Pop Life: "Catastrophe," "Killing Eve," "Apollo 11"

What I'm reading, watching, hearing, etc.


"Catastrophe." That was way too quick. My wife and I buzzed through all six new season 3 episodes of this brilliant Amazon Prime series in just as many days. The show is a cringe comedy, but not one that generates uneasy laughter via unlikely situations. This show's situations and dialogue are all too real. Anyone who's been married for a while will recognize how real life will never let the ideal of marital bliss realize it's just a crock. The frustrations of child-rearing, the stress of career, the anguish of loss, annoying family and friends - it's the ability to get through all this crap together, and to recognize it's absurdity, is what successful marriage is truly all about. The comic chemistry, and writing, of co-stars Sharon Hogan and Rob Delaney is brilliant. As a couple, they never seem less than real - just a lot funnier and, frankly, meaner than most married folk. There are a few moments in this short season that fall to the level of "just plain comedy" and predictability, I'd say, but "Catastrophe" set it's bar very high and, overall, this is still one of the best shows running/streaming anywhere. The last episode of this run, which serves as a tribute of sorts to the late Carrie Fisher, who played Delaney's mother, is a heart breaker for all sorts of reasons - hard to watch, yet I wanted to see more and more.


"Killing Eve." Before we buzzed all the way through "Catastrophe," we buzzed all the way through season 1 of this suspense-comedy starring the endearingly awesome Sandra Oh as an intelligence officer pursuing, and being pursued by, the terrifyingly awesome Jodie Comer as a French assassin. The two leads here are incredible. The show's suspense comes not from the situation they're placed in, but in trying to guess - usually unsuccessfully - how each character will respond. Both Eve (Oh) and Villanelle (Comer) are loose canons. Their motivations are unclear and unpredictable - not just to the view, but to the characters' themselves. They aren't quite sure, moment to moment, what they will do, or why. The dialogue is sharp - some of the funniest of seen/heard anywhere on screen in recent years. Season 2 starts April 7 on AMC/BBC America, but we're cord cutters, so hopefully it'll turn up on Hulu before too terribly long.

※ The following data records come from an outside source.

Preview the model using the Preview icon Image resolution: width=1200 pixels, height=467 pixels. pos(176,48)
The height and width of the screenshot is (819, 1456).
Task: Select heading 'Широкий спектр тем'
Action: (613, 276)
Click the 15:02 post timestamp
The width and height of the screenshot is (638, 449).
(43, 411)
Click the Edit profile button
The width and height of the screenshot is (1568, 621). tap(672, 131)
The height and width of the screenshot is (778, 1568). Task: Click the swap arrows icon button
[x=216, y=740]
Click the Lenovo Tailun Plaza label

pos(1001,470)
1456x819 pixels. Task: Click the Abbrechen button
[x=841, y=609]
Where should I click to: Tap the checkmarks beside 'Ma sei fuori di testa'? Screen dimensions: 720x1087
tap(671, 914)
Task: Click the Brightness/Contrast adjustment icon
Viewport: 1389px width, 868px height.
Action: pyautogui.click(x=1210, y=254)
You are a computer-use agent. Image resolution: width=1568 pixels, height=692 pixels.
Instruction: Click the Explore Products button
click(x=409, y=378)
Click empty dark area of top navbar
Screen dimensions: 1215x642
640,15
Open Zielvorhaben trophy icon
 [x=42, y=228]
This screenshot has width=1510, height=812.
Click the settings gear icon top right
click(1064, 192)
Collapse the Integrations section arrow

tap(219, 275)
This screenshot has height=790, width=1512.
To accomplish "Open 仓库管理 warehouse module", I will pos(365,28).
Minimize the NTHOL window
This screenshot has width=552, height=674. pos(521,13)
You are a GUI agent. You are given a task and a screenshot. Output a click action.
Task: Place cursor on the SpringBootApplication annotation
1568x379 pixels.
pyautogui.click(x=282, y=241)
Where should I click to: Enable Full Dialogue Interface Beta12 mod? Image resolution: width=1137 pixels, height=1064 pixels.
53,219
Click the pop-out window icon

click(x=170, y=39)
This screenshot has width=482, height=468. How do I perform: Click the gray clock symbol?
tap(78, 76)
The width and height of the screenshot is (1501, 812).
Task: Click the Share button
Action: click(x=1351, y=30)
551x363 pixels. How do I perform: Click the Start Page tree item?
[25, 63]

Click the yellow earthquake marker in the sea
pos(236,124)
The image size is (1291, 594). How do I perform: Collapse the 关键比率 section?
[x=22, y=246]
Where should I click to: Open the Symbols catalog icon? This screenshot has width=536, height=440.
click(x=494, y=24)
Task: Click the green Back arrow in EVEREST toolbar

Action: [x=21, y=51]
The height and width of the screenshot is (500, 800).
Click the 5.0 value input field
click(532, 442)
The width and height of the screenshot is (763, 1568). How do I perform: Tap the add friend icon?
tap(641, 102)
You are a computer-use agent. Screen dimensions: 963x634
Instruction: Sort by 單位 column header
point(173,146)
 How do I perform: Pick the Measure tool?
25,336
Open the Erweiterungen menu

"Apollo 11." Anyone fascinated by the Golden Age of space exploration and in love with the 1960s will eat this documentary up with the spoon. The footage, both terrestrial and lunar, is vividly restored and in bright color. Maybe you're old enough to remember the first moon landing (I'm not, I was 3) but you never saw it like this. There are no talking heads looking back 50 years. The narration comes from news coverage (including lots of the late, great Walter Cronkite) and NASA personnel. The action unfolds in real time and it's scary and exciting even though you know exactly what's going to happen. The bravery of Apollo's crew and the brilliance of NASA's engineers are inspiring, yet there's also an undercurrent of sadness knowing that America is no longer as united, as imaginative and as daring as it was when the space program was firing on all cylinders. Side note: Seeing guys land on the moon was awesome, but so is seeing a young Johnny Carson in shades sauntering through the crowd watching the Apollo lift-off at Kennedy Space Center.